Pixel coordinate grounding data:
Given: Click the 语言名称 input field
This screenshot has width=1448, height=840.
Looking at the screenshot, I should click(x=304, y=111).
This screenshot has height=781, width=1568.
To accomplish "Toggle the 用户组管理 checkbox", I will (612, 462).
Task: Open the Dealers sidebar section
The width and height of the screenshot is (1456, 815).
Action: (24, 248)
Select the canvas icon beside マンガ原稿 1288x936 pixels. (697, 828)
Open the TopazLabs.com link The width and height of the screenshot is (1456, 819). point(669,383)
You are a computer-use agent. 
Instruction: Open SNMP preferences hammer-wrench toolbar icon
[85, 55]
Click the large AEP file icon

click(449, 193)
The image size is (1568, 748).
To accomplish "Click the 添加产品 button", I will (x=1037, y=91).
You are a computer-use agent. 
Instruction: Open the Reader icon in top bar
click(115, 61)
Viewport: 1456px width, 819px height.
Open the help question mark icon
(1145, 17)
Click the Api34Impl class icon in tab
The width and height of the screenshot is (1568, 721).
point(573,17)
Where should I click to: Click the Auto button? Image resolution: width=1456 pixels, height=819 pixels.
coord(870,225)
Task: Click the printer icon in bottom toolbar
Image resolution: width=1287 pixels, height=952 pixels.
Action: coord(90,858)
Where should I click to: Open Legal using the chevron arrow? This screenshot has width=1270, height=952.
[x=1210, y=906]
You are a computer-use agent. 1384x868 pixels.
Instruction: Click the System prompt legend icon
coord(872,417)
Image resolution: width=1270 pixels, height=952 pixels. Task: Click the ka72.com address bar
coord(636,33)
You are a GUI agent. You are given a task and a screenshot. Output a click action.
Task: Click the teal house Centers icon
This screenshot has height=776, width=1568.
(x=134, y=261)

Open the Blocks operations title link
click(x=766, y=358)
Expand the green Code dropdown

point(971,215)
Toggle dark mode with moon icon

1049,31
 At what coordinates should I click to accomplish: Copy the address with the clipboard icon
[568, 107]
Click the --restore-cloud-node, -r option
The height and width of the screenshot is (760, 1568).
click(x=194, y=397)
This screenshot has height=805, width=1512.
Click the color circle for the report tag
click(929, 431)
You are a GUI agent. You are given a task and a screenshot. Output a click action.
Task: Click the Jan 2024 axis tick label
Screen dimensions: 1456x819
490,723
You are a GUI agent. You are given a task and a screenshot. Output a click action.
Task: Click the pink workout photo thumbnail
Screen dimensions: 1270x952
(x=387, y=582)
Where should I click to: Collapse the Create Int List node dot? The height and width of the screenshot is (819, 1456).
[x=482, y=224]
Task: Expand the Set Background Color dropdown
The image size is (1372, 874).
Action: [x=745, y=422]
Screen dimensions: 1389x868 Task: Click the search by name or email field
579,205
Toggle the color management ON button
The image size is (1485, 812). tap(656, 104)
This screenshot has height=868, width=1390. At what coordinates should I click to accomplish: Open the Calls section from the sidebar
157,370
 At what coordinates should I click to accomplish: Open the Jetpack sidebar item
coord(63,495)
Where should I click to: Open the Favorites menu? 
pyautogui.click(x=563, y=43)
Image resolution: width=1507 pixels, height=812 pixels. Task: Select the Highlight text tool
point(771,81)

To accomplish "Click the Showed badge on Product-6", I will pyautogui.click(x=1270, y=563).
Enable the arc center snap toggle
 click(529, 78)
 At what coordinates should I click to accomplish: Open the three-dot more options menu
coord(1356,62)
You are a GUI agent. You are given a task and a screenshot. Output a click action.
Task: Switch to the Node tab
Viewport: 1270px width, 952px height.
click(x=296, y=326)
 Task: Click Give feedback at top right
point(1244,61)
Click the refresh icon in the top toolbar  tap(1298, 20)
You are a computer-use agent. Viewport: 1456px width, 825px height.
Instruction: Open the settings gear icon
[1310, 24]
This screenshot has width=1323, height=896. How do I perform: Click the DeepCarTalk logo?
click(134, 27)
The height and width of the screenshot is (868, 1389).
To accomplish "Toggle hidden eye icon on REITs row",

Directions: Check each line above for the string "computer", then copy the ones that have it.

Solution:
You are a computer-use agent. 
You are a computer-use agent. 
You are a computer-use agent. 1384x868 pixels.
You are a computer-use agent. Viewport: 1456px width, 825px height.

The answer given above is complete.